Robert Buchanan | Page 2

Harriett Jay
I turned away with a great sob and threw myself into my sister's arms, clinging to her as the only mother whom I was thenceforth to know. As to the Poet, I was always taught both by his wife and his mother, to look up to him as a model of all the virtues, and my line of conduct was invariably determined by his approval or the reverse. If I proffered some childish request it was always met with, "Yes, if Robert says you may," or "No, I don't think Robert would like that," and though I was sometimes wayward and wilful as children too often are, I never wavered, I trust, in that great love which it was my duty as well as my pleasure to give. His frown always made me wretched, his smile made me glad, and I was never so happy as when I had earned his praise. When my sister died, it was her dying wish that I should remain with him, when his mother died the request was again whispered into my ear by lips which were fast growing cold. During his last sad, terrible illness my friends wrote to me praising me for what they called my "generosity and self-sacrifice," when indeed there was neither generosity nor self-sacrifice to praise.
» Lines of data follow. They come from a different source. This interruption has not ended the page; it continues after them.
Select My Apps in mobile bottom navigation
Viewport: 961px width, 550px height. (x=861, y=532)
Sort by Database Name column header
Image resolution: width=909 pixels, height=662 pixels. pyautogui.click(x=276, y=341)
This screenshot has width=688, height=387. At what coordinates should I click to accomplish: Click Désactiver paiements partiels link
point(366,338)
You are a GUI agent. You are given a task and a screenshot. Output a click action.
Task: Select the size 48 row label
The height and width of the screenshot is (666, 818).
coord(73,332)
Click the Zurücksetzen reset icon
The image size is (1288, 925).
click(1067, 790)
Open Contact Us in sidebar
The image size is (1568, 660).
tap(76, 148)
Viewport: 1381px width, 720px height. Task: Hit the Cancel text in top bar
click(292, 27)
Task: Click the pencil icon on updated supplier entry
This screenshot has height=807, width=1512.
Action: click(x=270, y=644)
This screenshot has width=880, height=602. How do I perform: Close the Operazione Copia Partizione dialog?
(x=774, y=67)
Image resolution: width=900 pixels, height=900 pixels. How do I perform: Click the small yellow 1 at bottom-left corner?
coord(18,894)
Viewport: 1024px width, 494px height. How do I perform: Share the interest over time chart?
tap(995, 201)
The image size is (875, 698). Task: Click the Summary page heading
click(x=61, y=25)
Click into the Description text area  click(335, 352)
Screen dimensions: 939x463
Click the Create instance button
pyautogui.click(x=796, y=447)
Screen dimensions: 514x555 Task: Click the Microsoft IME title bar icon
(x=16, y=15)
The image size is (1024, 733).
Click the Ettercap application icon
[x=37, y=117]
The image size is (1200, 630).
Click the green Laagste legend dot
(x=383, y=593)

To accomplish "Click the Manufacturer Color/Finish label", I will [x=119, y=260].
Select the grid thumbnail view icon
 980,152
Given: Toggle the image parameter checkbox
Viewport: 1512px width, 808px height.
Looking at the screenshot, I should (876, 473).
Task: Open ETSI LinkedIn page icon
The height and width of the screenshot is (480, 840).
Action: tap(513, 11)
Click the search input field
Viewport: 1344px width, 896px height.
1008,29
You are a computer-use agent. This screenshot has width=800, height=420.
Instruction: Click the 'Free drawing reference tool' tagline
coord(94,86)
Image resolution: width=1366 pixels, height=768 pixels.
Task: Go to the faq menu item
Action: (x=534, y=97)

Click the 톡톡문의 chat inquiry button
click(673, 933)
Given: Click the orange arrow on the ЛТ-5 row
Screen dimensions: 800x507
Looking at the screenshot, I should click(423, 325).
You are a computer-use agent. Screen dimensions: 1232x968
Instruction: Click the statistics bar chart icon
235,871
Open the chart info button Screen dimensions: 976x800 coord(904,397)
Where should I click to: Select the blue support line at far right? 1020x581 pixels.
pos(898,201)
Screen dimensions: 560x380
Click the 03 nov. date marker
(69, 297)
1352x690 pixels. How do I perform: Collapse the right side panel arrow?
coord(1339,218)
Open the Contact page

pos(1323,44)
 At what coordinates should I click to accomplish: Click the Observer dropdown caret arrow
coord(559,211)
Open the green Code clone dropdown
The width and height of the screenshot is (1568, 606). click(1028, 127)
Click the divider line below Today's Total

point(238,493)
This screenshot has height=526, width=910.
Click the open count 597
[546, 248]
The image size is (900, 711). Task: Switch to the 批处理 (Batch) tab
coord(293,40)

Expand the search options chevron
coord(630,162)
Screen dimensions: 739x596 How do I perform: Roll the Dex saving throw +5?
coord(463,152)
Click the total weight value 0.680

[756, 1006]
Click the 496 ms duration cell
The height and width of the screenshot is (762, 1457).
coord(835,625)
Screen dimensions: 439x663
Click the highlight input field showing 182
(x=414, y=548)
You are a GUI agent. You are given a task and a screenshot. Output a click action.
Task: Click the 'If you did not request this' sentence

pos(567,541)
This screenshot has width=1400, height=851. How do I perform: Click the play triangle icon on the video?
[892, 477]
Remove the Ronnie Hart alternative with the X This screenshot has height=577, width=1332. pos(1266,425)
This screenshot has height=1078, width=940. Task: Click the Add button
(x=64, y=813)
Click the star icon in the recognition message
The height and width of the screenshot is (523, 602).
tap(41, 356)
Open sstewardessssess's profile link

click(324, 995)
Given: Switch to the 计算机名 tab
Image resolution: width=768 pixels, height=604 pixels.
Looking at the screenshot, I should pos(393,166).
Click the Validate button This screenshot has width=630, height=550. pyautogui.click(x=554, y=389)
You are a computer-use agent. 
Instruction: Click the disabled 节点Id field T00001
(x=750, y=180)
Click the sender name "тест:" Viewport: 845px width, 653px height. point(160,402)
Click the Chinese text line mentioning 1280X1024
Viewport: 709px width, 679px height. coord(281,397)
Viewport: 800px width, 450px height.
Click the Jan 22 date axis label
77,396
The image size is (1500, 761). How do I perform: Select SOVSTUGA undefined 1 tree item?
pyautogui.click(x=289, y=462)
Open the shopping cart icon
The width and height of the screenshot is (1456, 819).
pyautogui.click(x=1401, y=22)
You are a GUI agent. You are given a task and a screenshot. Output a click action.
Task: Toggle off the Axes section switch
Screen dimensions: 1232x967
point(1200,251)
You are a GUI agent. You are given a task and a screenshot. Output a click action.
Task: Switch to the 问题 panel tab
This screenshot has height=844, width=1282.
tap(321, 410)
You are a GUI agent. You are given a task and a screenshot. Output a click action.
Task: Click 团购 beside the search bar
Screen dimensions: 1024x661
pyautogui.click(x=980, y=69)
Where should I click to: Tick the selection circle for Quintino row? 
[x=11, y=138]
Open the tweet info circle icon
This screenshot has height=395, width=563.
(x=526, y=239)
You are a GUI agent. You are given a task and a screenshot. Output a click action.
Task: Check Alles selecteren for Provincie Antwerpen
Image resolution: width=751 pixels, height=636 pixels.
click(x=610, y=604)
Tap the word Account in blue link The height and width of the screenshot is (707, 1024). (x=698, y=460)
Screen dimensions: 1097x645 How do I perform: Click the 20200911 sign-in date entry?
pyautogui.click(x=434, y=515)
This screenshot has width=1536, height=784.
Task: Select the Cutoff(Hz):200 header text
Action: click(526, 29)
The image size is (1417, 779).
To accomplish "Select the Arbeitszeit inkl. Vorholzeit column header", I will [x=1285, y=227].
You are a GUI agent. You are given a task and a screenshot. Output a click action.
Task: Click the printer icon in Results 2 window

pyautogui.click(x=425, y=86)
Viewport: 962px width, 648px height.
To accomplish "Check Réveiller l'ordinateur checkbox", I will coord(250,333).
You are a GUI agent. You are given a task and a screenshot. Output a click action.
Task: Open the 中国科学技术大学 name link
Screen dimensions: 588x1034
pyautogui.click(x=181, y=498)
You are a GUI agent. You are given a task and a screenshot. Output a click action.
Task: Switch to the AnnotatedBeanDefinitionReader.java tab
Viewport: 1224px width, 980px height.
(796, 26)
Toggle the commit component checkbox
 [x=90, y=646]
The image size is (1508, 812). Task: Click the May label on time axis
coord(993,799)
The greatest pleasure in life, it seems to me, is to be able to minister to the wants of those we love, and I did what I did because in the doing of it lay my only chance of happiness. When at length my task was ended I felt only as if all the happiness had been taken out of my life, but for his sake I rejoiced that his pains were ended, and that he had gone to rejoin those whom he had so passionately loved.
HARRIETT JAY. ?
SOUTHEND-ON-SEA.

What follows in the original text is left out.